Eski döşemelerin üzerinde kimse oturmaya tenezzül etmeden müdür yardımcılarını dinliyorlardı.

"Albus bunu sana bıraktı Harry."

Harry eline aldığı kağıtta müdürün ince el yazısını tanıdı.

Sevgili Harry.

Seçimlerim için beni suçlamamanı en içten dileklerimle umuyorum.

Seneler önce yaptığım hatayı düzeltme fırsatını bana verdiğin için teşekkür ederim. Bu yükü taşımak zorunda değildin. Bu yükü omuzlarına yığan bendim ve aynı yükü omuzlarından kaldıracak olan kişi de ben olmalıydım. Sana ve Severus'a en derin sevgilerimi yolluyorum. Şimdi anne ve babanla aynı toprakları paylaşıyorum. Benim için sevinmenizi dilerim. Kendinize iyi bakın.

Albus Percival Wulfric Brian Dumbledore.

Harry mektubu masanın üzerine koyduğunda gerisini okuma tenezzül etmemişti.

Savaş bitmişti. Evet, savaş sonunda bitmişti. Albus Dumbledore yine yapacağını yapmıştı. Büyük bir oyun oynamıştı, bu kez sadece Voldemorta da değil hepsine oynamıştı...

***

15 YIL SONRA

Severus, Albus'un onlara bıraktıkları mirasa sahip çıkmış okulun müdürlüğünü üstlenmişti. Öldükten hemen bir gün sonra gazete mahşetlerini sadece ölmesiyle değil Severus Snape'in yaptığı bütün görevlerle meşgul etmişti.

Yıllarca konuşuldu.
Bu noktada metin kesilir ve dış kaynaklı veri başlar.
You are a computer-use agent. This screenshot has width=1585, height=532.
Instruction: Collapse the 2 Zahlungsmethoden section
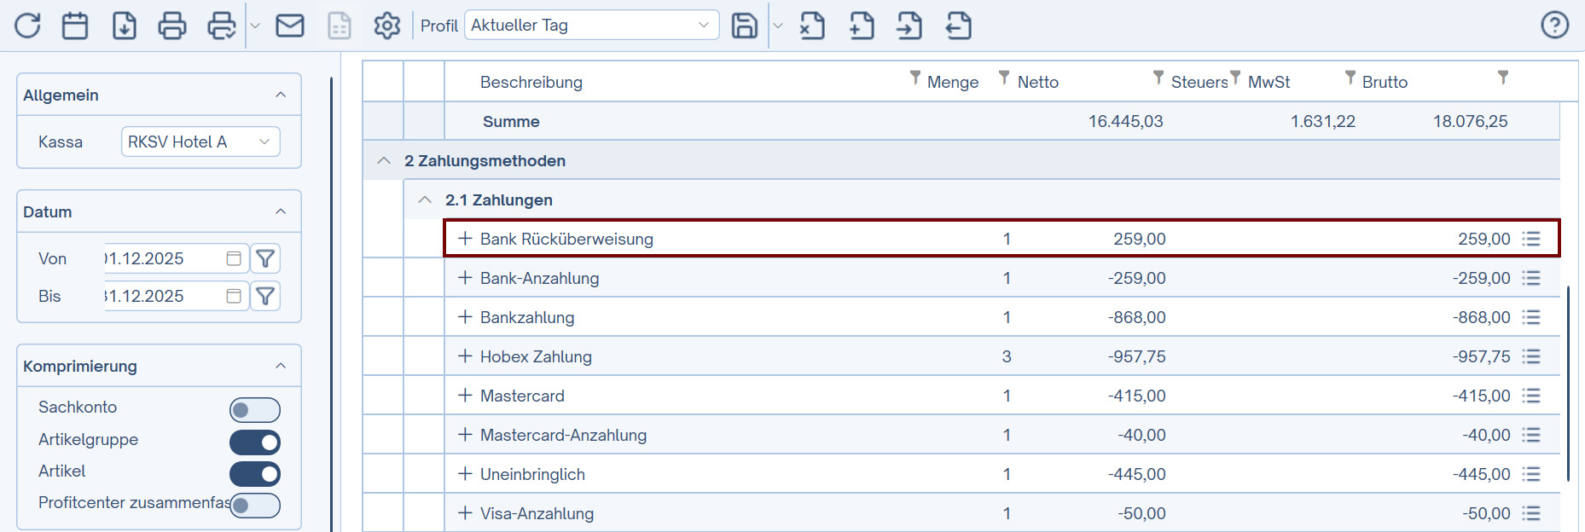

Hala konuşulmaya ve anılmaya devam ediyordu.

Snape ölümünden 15 sene sonra bile burnuna ne zaman limon şekerinin kokuşu gelse gülümsemesini gizleyemiyordu. Anma töreninden döndüklerinde Harry'nin omuzunda ki ceketini aldı.

Okul bittikten sonra evlenmiş, iki çocuk evlat edinmişlerdi.

Büyük savaşın bitimiyle karanlık tarafta olanlar hapise atılmış Draco Malfoy, ailesinin yokluğundan yararlanarak Hermione Granger'la evlenmişti. Ron ise beklenildiği gibi hayatını altüst eden kızla yani Luna Lovegood'la yollarını birleştirmişti.

Büyük savaş bitmişti. Verdikleri büyük kayıplar hala içlerindeydi fakat hayat devam ediyordu...


Yıllar sonra final verdiğim için içimde büyük bir rahatlama var. Hikayenin sonun  seneler önce tasarladığım gibi değil, aslında bakarsanız ne tasarlamıştım onu bile hatırlamıyorum. Hiç uyumadığım bir günün ardından yarım bıraktığım şeyleri tamamlamak için arkama baktığımda hikayemi yazmayı sonunda akıl edebildim. 

Bunca yıl sizi beklettiğim özür dilerim.  Kendinize iyi bakın, huzur ve barış ile kalın.